Business Context
You’re on the Risk ML team at MercuryPay, a fintech processing $18B/year in card-not-present payments across North America and the EU. Fraud losses are rising, and the company is rolling out a new real-time fraud model that must score transactions in <50 ms p95. The current feature store has grown organically and now produces thousands of features per transaction; training is slow, inference is expensive, and model performance is unstable due to multicollinearity and drift.
Your task is to design and justify a dimensionality reduction strategy that improves training efficiency and generalization while meeting latency and compliance constraints.
Dataset
MercuryPay logs one row per transaction with engineered features derived from user behavior, merchant history, device fingerprinting, and network signals.
| Feature Group | Count | Examples | Notes |
|---|
| Numeric aggregates | 1,850 | avg_spend_7d, txn_count_1h, chargeback_rate_90d | Heavy-tailed, many correlated |
| Categorical | 120 | merchant_mcc, country, card_bin, device_os | High-cardinality (BIN ~30K) |
| Sparse text-derived | 600 | hashed_email_ngram_, merchant_name_char_3gram_ | Very sparse |
| Graph/network | 90 | shared_device_degree, merchant_cluster_id | Some leakage risk if built incorrectly |
| Temporal | 60 | hour_of_day, days_since_first_seen | Cyclical patterns |
- Size: ~48M transactions over 6 months; you can assume a sampled training set of 8M rows fits in a single training job.
- Target:
is_fraud (chargeback-confirmed within 60 days).
- Class balance: 0.42% fraud (highly imbalanced).
- Missing data: ~12% missing in device signals (privacy opt-outs), ~4% missing in merchant enrichment.
Success Criteria
- Model quality: Improve PR-AUC by +0.02 absolute over a strong baseline (regularized logistic regression on all features).

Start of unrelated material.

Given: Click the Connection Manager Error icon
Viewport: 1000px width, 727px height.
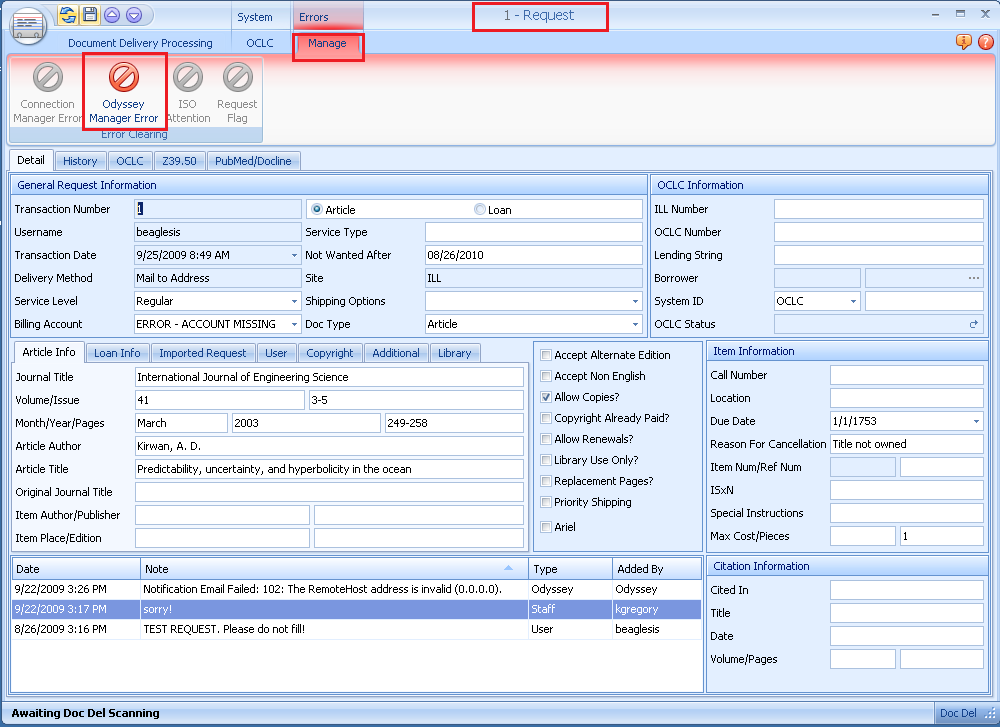Looking at the screenshot, I should pos(47,78).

- Operational: Reduce feature dimensionality by ≥80% while keeping p95 inference latency < 50 ms.
- Stability: Reduce week-to-week metric variance (PR-AUC std dev) by ≥20% on rolling weekly backtests.

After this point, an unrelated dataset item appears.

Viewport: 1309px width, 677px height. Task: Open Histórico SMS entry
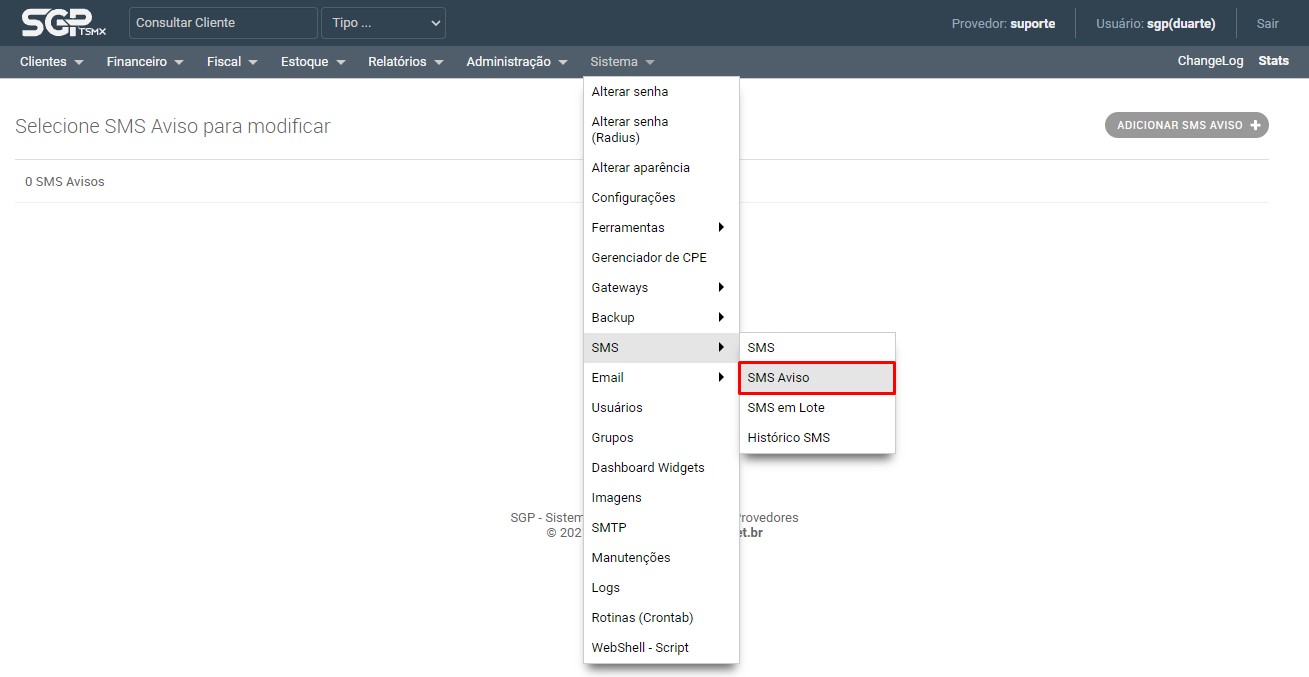tap(788, 438)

- Interpretability & compliance: Provide a clear explanation of what information is preserved/removed; avoid transformations that make it impossible to audit key risk drivers in the EU.
Constraints
- No target leakage: any reduction must be fit only on training folds/time windows.
- Time-aware evaluation: random splits are not allowed; fraud patterns drift.
- Production: the transformation must be reproducible, versioned, and fast at inference.
- Feature types: mix of dense numeric, high-cardinality categorical, and sparse hashed features.
Deliverables (what you would present in an interview)
- Propose at least three dimensionality reduction techniques (e.g., filter-based, embedded, and projection-based) and explain when you’d choose each for this fraud setting.
- Provide a concrete plan for handling sparse + dense features (e.g., separate pipelines, hybrid approaches).
- Define a time-based cross-validation and how you would prevent leakage when fitting reducers.
- Explain how you’d validate that reduction doesn’t remove critical fraud signals (including slice analysis).
- Provide a production plan: fitting cadence, monitoring, and rollback strategy.